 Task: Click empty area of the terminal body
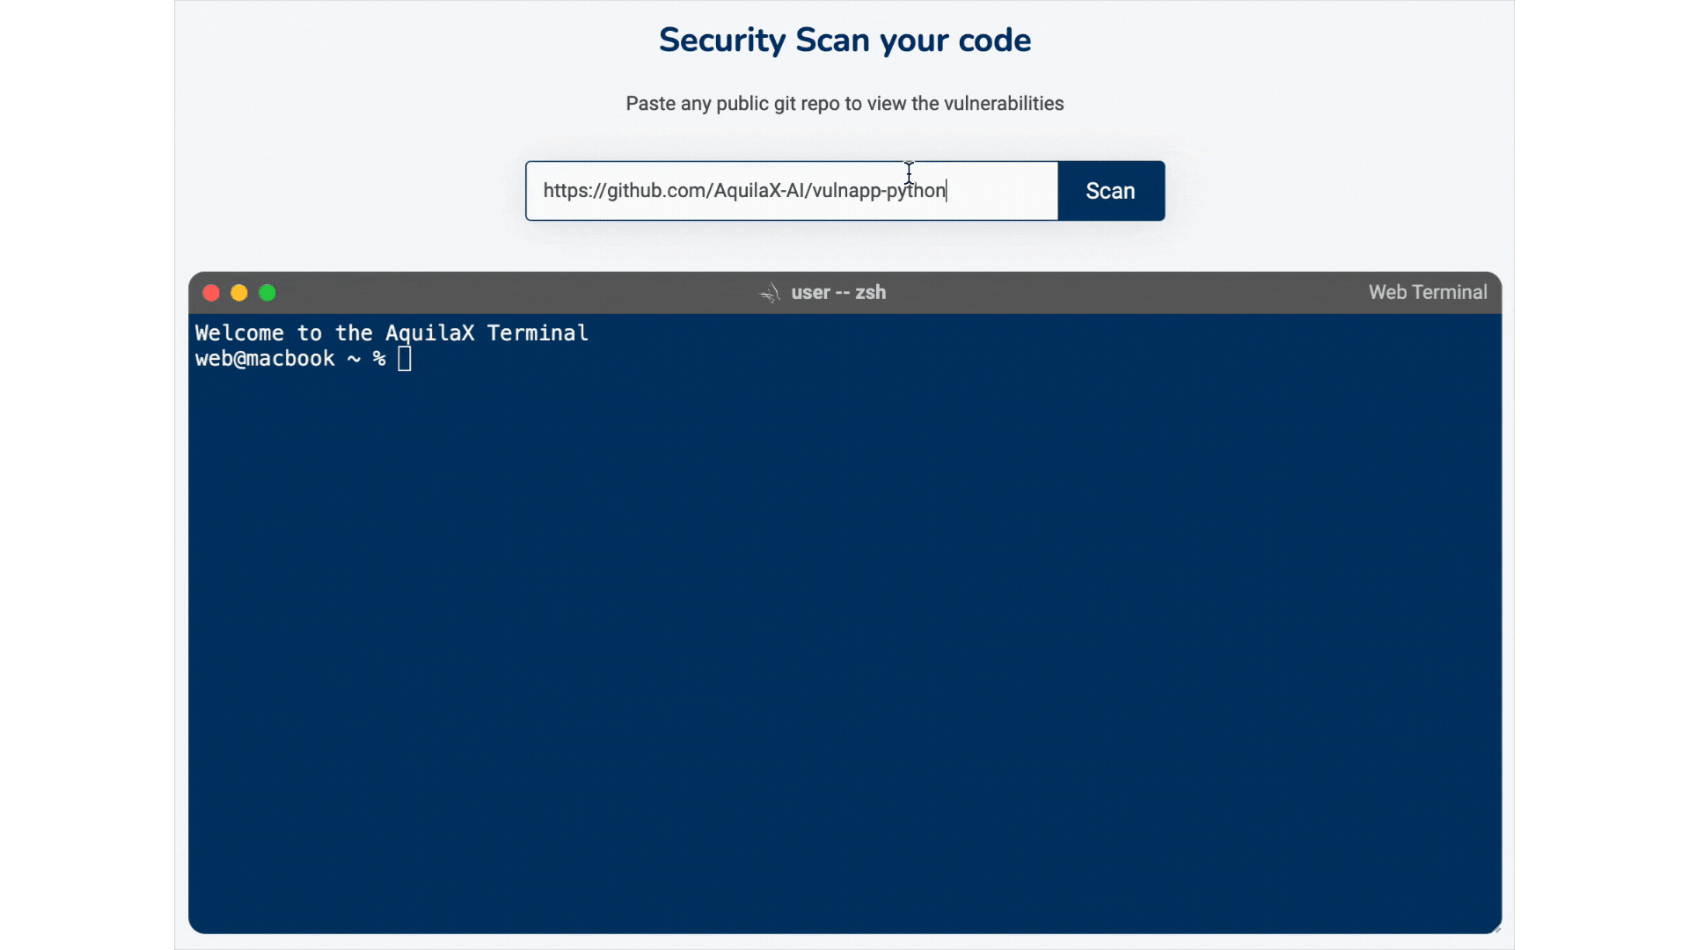[x=845, y=633]
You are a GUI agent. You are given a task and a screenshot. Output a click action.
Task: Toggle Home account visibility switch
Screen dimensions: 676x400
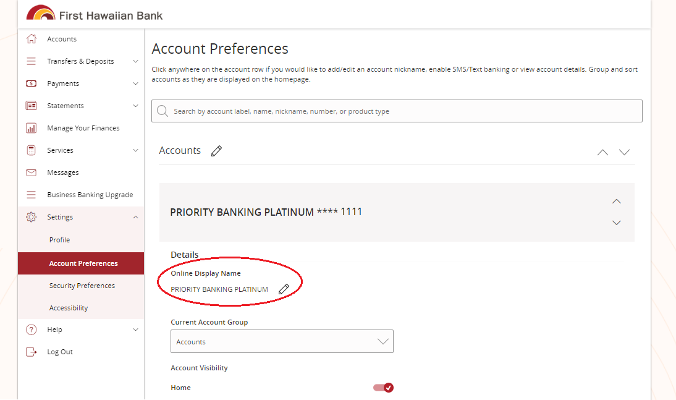[x=384, y=388]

----

* _Requirement_: Starting at the line that contains "You are a GUI" and ending with the last line of the material above, convert those lines into a numbered list with any blank lines left out. Omit the pictures from your list.

* _Task answer_:
1. You are a GUI agent. You are given a task and a screenshot. Output a click action.
2. Task: Toggle Home account visibility switch
3. Screen dimensions: 676x400
4. [x=384, y=388]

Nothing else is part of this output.